## [Passage]
[START]
# Man Choked Woman Over Last Piece Of Chicken



## gimbap (Mar 6, 2013)

I feel bad for laughing at this as hard as I did...

http://www.wbtv.com/story/21526979/police-woman-choked-over-chicken

*Police: Pacolet man choked woman over last piece of chicken*

_Posted:  Mar 06, 2013 2:02 AM AST  _ _Updated:  Mar 06, 2013 2:06 AM AST _   By Aaron Barker - email






 Clifford Smith (Spartanburg Co. Sheriff's Office)



   PACOLET, SC (FOX Carolina) -             A Pacolet man was arrested Sunday after police said he attacked a woman after she ate the last piece of chicken during dinner.
According  to an incident report from the Pacolet Police Department, 44-year-old  Clifford Smith and other people sat down for dinner on Sunday night,  when a wheelchair-bound woman ate the last piece of chicken. Smith then  got upset and said he wanted the last piece, according to the report.
The report said that Smith then hit the woman, smashed a beer bottle on a wall and then choked her.
Smith also smashed the woman's cell phone when she called 911, according to the report.

Smith was charged with simple assault and vandalism.


----------



## FelaShrine (Mar 6, 2013)

Are men this rabid over bacon as well?


----------



## lesedi (Mar 6, 2013)

I was crossing my fingers he wasn't black


----------



## Duchesse (Mar 6, 2013)

I'm hearing Chris Rocks voice in my head!

Smh!


----------



## MariposaSexyGirl (Mar 6, 2013)

Must have been some darn good chicken.


----------



## lesedi (Mar 6, 2013)

wait....wheelchair bound woman???????!!!!1
What kinda meth-marinated chicken is this?????


----------



## Lilmama1011 (Mar 6, 2013)

That seriously doesn't make any darn sense at all! It was that serious and then to top it off it's someone in a wheel chair!! Than it's embarrassing because he is black, the white people probably said I told you them darn black people will kill for their chicken SMH


----------



## SweetNic_JA (Mar 6, 2013)

I think he should move to Brazil if he wants to avoid being challenged for the last piece of chicken.


----------



## Leeda.the.Paladin (Mar 6, 2013)

What piece of the chicken was it?


----------



## Anonymous1 (Mar 6, 2013)

KCcurly said:


> What piece of the chicken was it?



I'm thinking the breast?


----------



## *CherryPie* (Mar 6, 2013)

He don't look like he eat white meat.  I'm thinking thigh or leg.



Anonymous1 said:


> I'm thinking the breast?


----------



## kamille8 (Mar 6, 2013)

So first we stealing thousands of dollars worth of chickne now we killing folk over it. Maybe there is something to the whole black people and chicken thing.


----------



## curlcomplexity (Mar 6, 2013)
[END]
## [Data shown]
[START]
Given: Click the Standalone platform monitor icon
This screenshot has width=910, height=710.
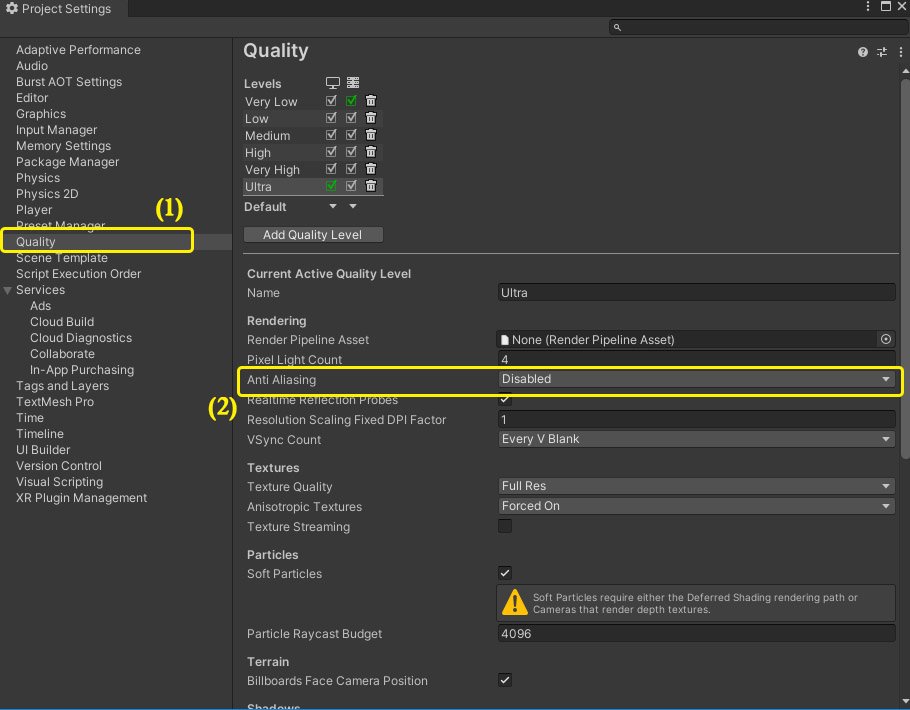Looking at the screenshot, I should pyautogui.click(x=332, y=83).
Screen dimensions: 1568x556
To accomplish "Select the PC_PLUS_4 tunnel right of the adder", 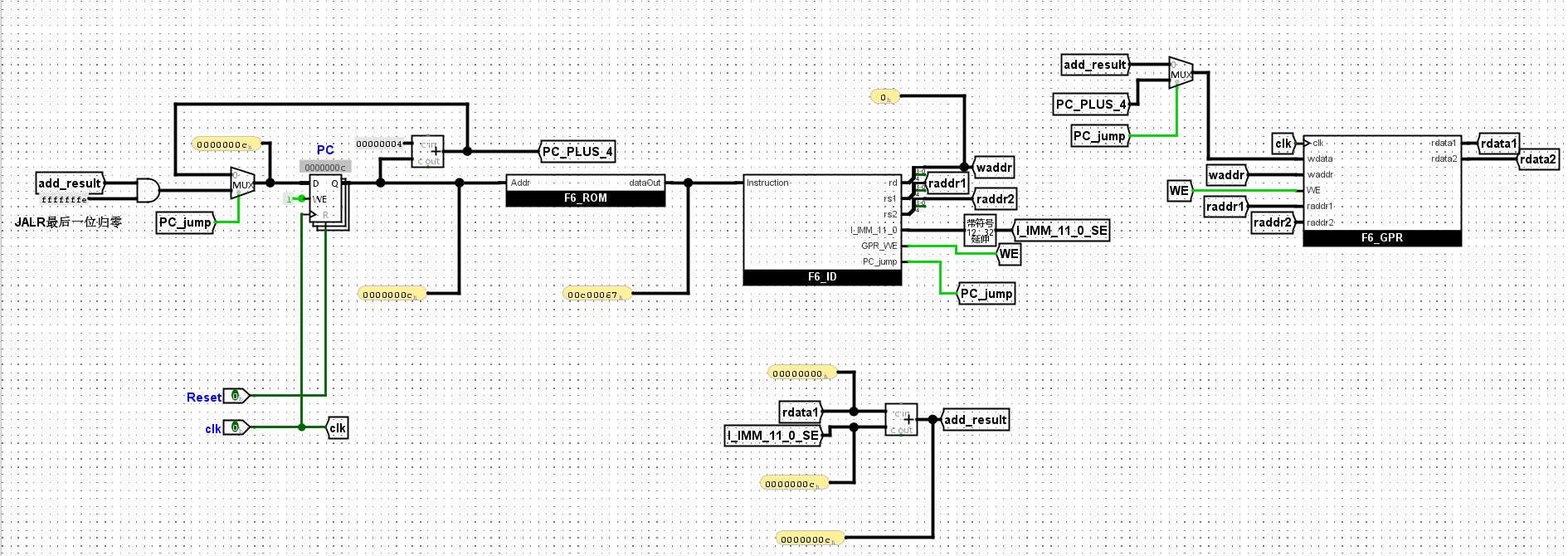I will click(577, 152).
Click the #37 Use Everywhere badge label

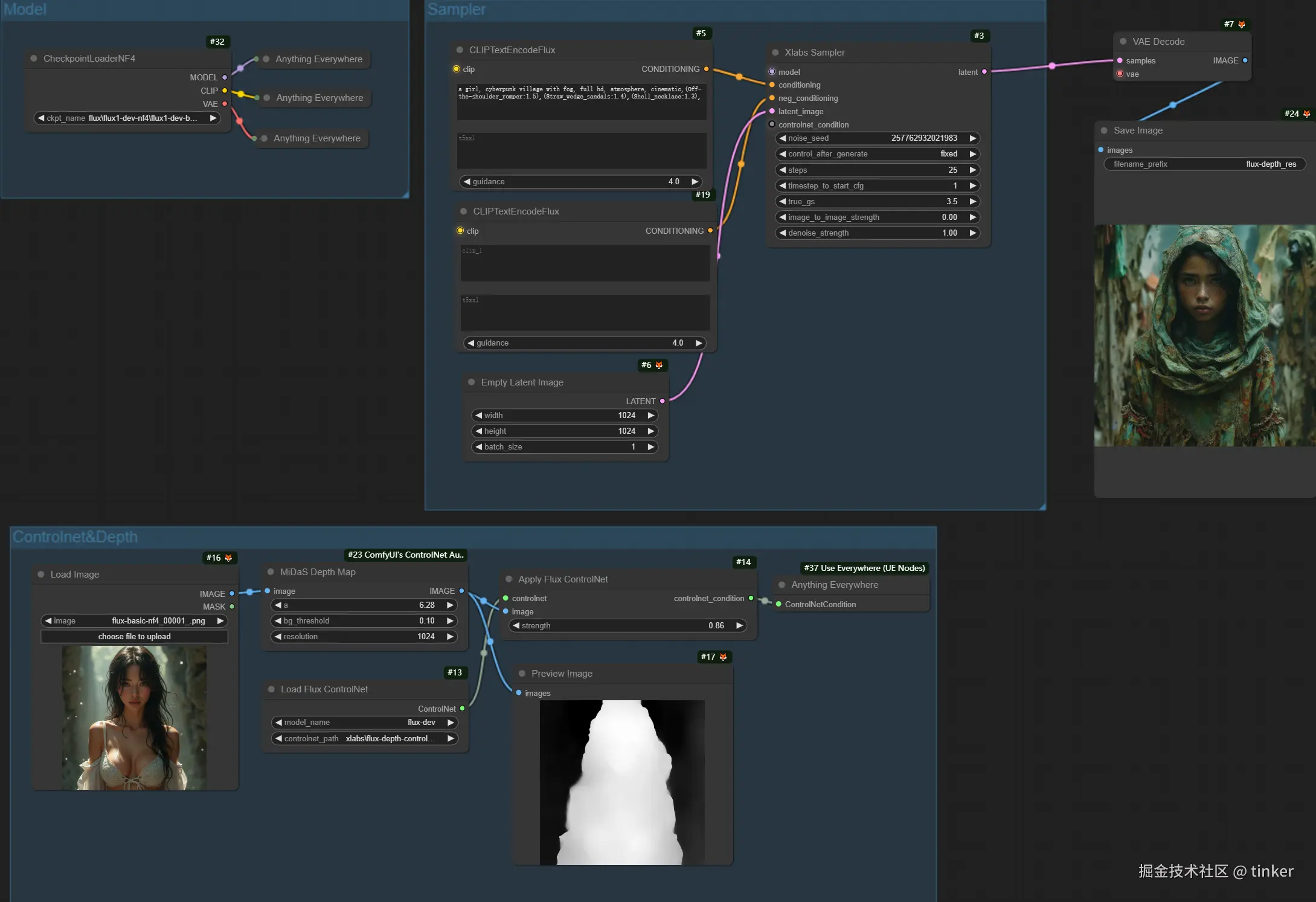click(864, 568)
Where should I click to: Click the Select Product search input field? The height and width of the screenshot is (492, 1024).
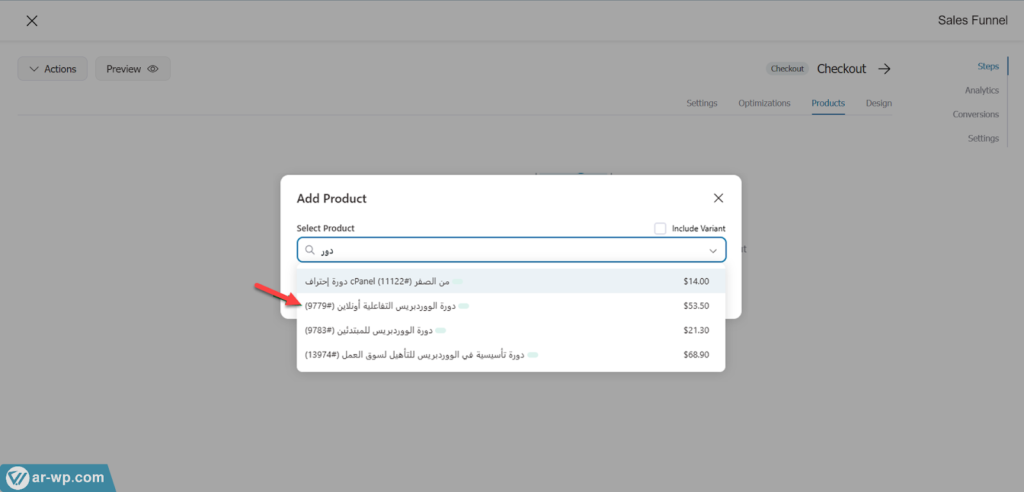click(x=510, y=250)
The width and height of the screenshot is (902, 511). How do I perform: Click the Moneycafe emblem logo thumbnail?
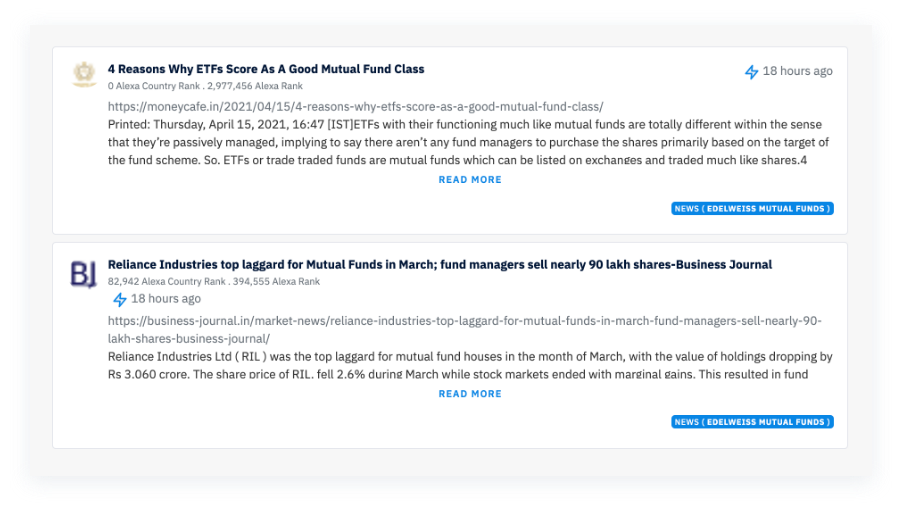(85, 74)
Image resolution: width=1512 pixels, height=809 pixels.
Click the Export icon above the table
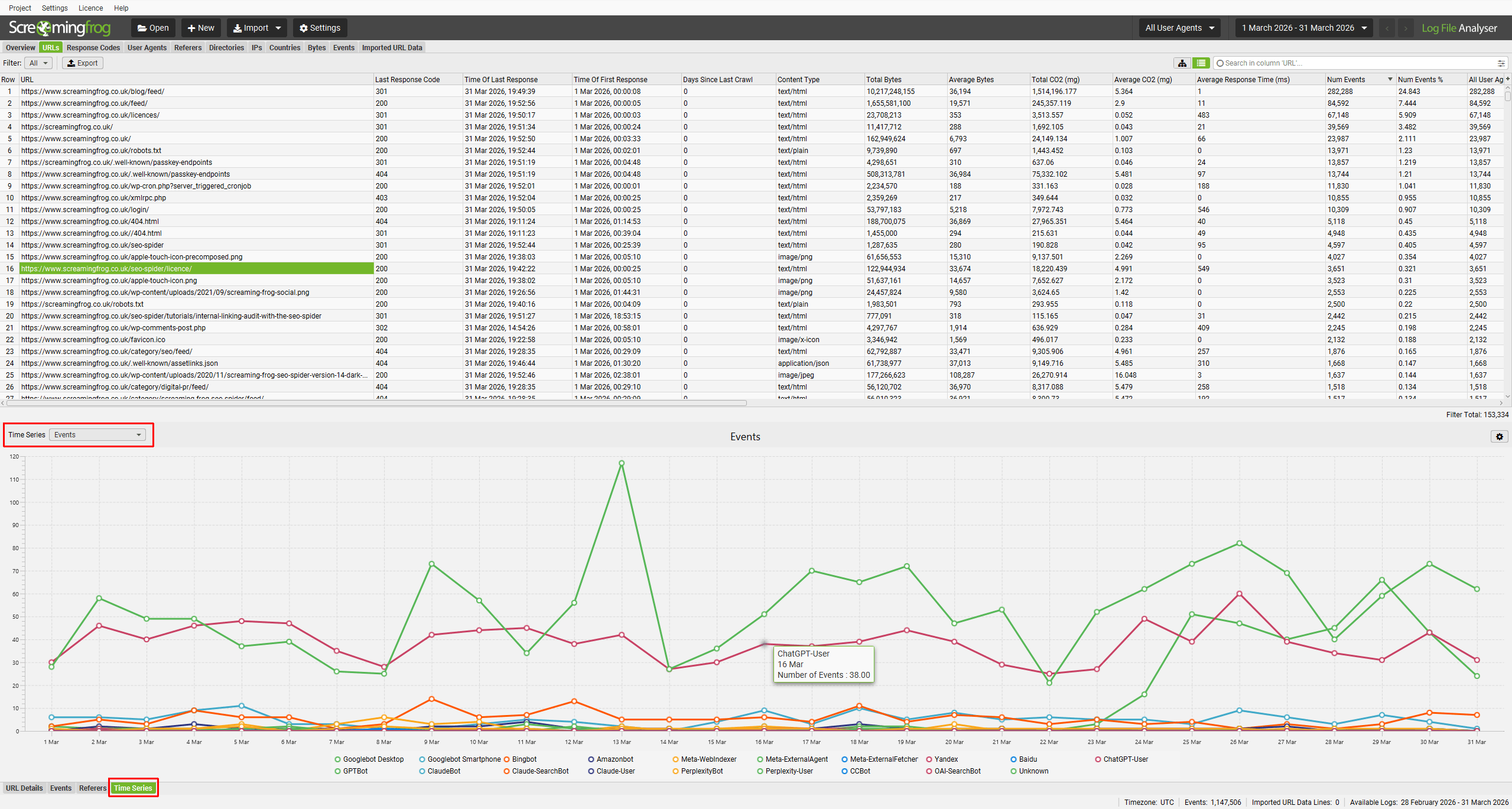tap(82, 63)
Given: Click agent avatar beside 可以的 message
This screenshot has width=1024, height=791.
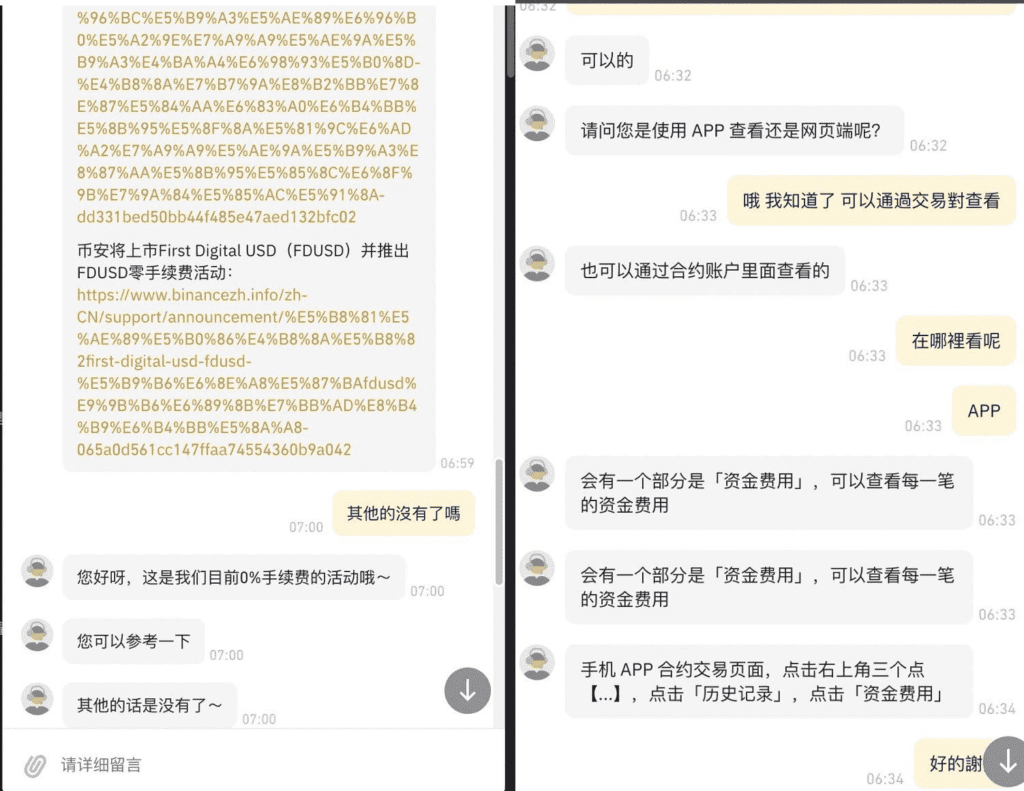Looking at the screenshot, I should point(537,54).
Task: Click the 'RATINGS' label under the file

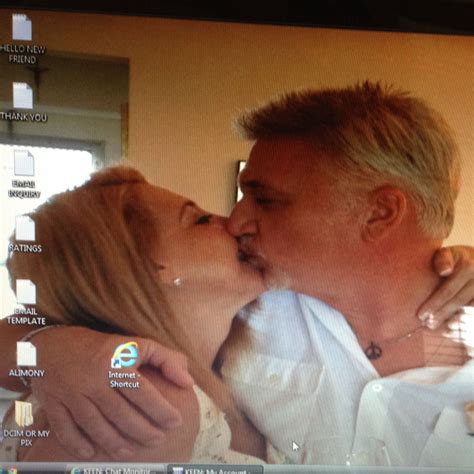Action: 25,248
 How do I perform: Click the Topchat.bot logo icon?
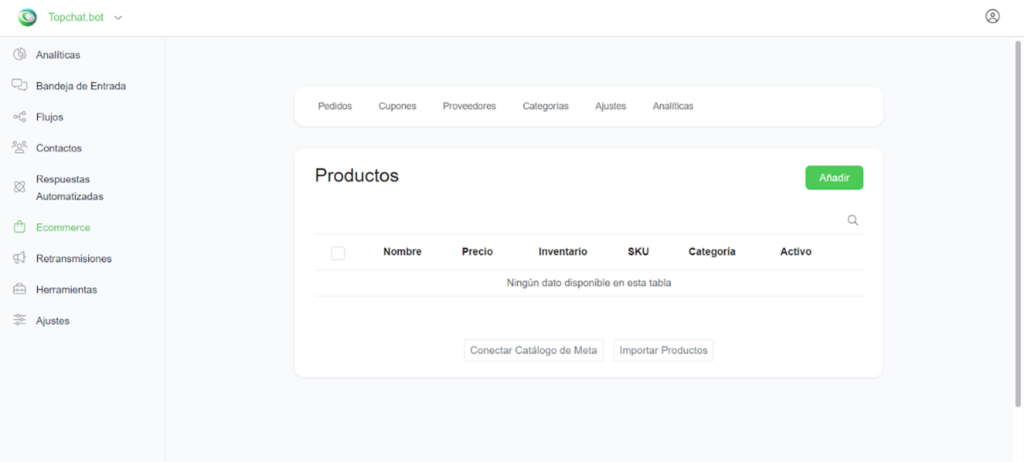coord(27,17)
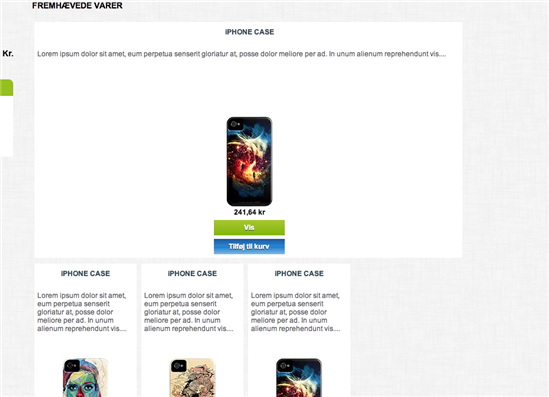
[END]
## [Exercise]
Shorten the paragraph in the forum thread about the chicken incident that begins "According to an incident report" into a bulleted list of its main facts.

## [Response]
- Source: an incident report from the Pacolet Police Department
- Clifford Smith, 44, and other people sat down for dinner on Sunday night.
- A woman who uses a wheelchair ate the last piece of chicken.
- Smith got upset and said he wanted the last piece.